The SEC claims that SC2 violated Section 5(a) and 5(c) of the Securities Act of 1933, as amended (Securities Act) by offering and selling securities by means of interstate commerce without having a registration statement filed or in effect with the SEC or qualifying for an exemption from SEC registration. The SEC states that SC2 offered and sold the NFTs as investment contracts, and therefore securities, under the Howey test, established in SEC v. W.J. Howey Co., 328 U.S. 293 (1946) (see Practice Note, Regulation of Crypto-Asset Securities in USA and Howey Test Flowchart).
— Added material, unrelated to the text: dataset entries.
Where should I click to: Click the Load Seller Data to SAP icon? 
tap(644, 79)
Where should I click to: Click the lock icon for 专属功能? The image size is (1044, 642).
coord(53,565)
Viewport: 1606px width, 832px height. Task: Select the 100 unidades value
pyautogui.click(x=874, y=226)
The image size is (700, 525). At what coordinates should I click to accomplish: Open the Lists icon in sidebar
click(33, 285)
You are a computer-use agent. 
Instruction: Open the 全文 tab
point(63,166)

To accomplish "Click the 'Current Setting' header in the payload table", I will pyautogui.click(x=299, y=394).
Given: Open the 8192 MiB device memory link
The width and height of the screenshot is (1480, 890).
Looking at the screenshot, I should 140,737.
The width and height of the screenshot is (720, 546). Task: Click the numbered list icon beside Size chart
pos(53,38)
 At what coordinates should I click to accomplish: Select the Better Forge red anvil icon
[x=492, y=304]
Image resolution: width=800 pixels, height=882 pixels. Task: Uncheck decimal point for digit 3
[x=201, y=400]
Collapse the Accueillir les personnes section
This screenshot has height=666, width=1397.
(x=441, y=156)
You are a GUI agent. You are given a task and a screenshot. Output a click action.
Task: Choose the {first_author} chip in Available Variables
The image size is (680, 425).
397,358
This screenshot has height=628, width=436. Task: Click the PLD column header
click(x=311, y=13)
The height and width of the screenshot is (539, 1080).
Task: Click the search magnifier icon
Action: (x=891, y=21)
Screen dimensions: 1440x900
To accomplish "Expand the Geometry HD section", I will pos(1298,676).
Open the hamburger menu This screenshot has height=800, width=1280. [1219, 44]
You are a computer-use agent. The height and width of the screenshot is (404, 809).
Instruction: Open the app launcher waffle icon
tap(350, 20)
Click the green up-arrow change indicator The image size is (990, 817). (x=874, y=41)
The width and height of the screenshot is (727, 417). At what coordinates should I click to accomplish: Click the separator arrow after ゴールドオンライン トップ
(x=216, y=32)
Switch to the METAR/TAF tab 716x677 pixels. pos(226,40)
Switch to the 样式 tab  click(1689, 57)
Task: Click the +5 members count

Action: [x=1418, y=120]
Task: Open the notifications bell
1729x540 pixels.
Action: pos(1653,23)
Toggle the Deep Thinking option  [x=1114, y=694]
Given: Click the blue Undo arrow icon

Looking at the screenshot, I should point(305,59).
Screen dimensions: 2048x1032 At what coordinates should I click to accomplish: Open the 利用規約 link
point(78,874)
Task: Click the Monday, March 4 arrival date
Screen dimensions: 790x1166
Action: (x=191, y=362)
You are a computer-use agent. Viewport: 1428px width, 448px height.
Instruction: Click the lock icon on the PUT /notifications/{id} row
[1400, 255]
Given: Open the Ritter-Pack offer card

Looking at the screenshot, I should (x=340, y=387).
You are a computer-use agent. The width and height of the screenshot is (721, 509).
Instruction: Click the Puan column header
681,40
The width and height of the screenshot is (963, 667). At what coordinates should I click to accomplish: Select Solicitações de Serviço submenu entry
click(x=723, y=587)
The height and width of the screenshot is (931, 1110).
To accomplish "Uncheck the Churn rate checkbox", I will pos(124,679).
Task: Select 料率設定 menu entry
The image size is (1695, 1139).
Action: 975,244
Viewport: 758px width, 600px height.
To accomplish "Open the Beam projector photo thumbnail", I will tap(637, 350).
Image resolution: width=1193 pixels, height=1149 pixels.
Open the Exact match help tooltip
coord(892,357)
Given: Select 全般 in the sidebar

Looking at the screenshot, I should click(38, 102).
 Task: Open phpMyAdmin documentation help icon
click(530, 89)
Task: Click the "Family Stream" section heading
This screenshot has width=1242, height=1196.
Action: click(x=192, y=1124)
According to the SEC, SC2 had a high-profile marketing campaign, which promoted the NFTs and highlighted benefits of owning the NFTs, including:
  • Exclusive access to Stoner Cats content, as well as access to other content that the Stoner Cats producers created in perpetuity.
  • Exclusive access to the Stoner Cats community, including events, contests, and opportunities to engage with the creators of the animated show.
  • The option for holders to resell the NFTs on the secondary market.
Additionally, the NFTs were configured so that SC2 received a 2.5% royalty for each transaction in the NFTs on a certain secondary market platform, which created an incentive for SC2 to encourage individuals to buy and sell the NFTs on the secondary market. SC2 marketing led investors to reasonably expect to profit based on SC2's managerial and entrepreneurial efforts.
Without admitting or denying the SEC allegations, SC2 agreed to:
  • Destroy all remaining Stoner Cats NFTs in its possession, custody, or control.
  • Publish notice of the order on SC2s website and social media.
  • Cease and desist from committing or causing any violations of Sections 5(a) and (c) of the Securities Act.
  • Pay a civil money penalty of $1,000,000 to the SEC.
SEC Commissioners Hester M. Peirce and Mark T. Uyeda issued a dissenting statement, noting that the mere fact that money was involved does not transform NFTs into securities. The dissent argues that the application of securities laws does not make sense in this case and instead the SEC should "lay out clear guidelines for artists and other creators who want to experiment with NFTs as a way to support their creative efforts and build fan communities."